=== RECORDS SUPPLIED ===

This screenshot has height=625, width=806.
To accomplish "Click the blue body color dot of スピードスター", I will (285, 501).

===
=== RECORDS SUPPLIED ===

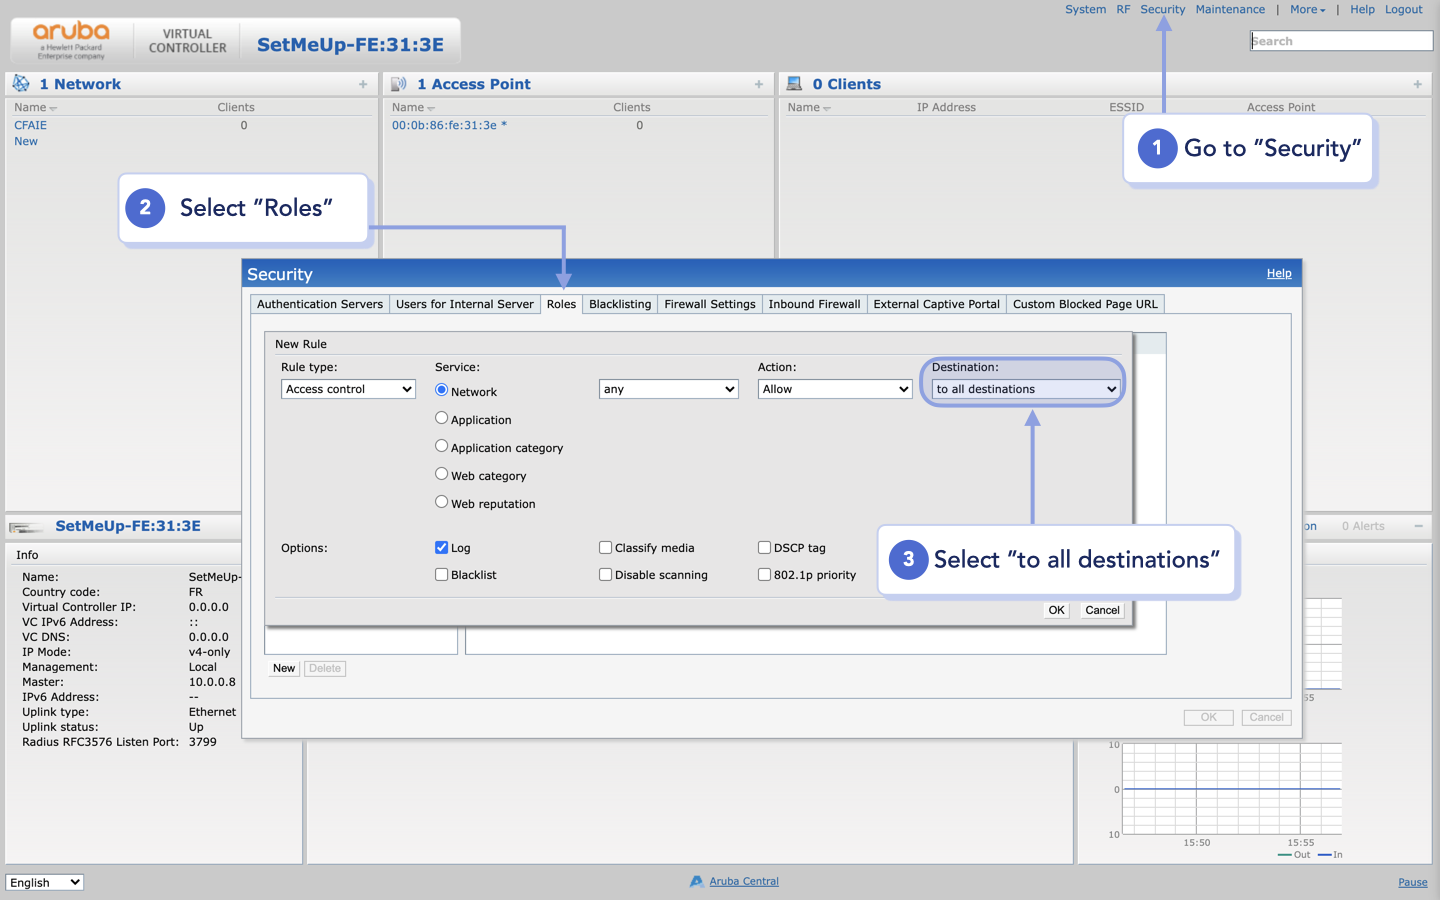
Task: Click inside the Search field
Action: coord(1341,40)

===
=== RECORDS SUPPLIED ===

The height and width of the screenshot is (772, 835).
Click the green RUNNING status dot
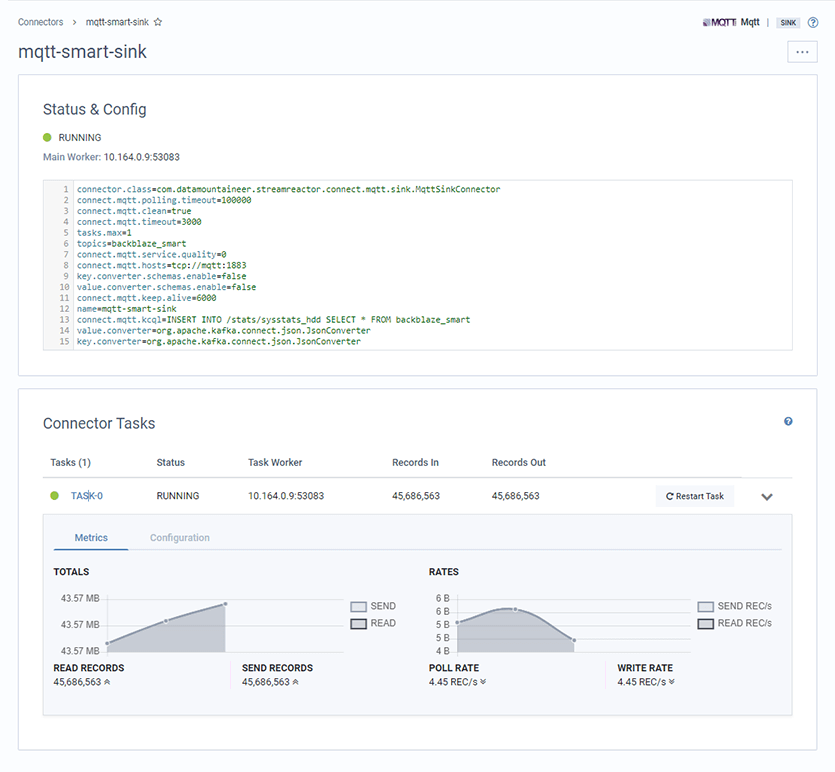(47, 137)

===

> WORK TO BE COMPLETED
Scan the listing above and tally the lines that include the string "width". Write the total and nothing more.

> RESPONSE FOR THIS EXERCISE
2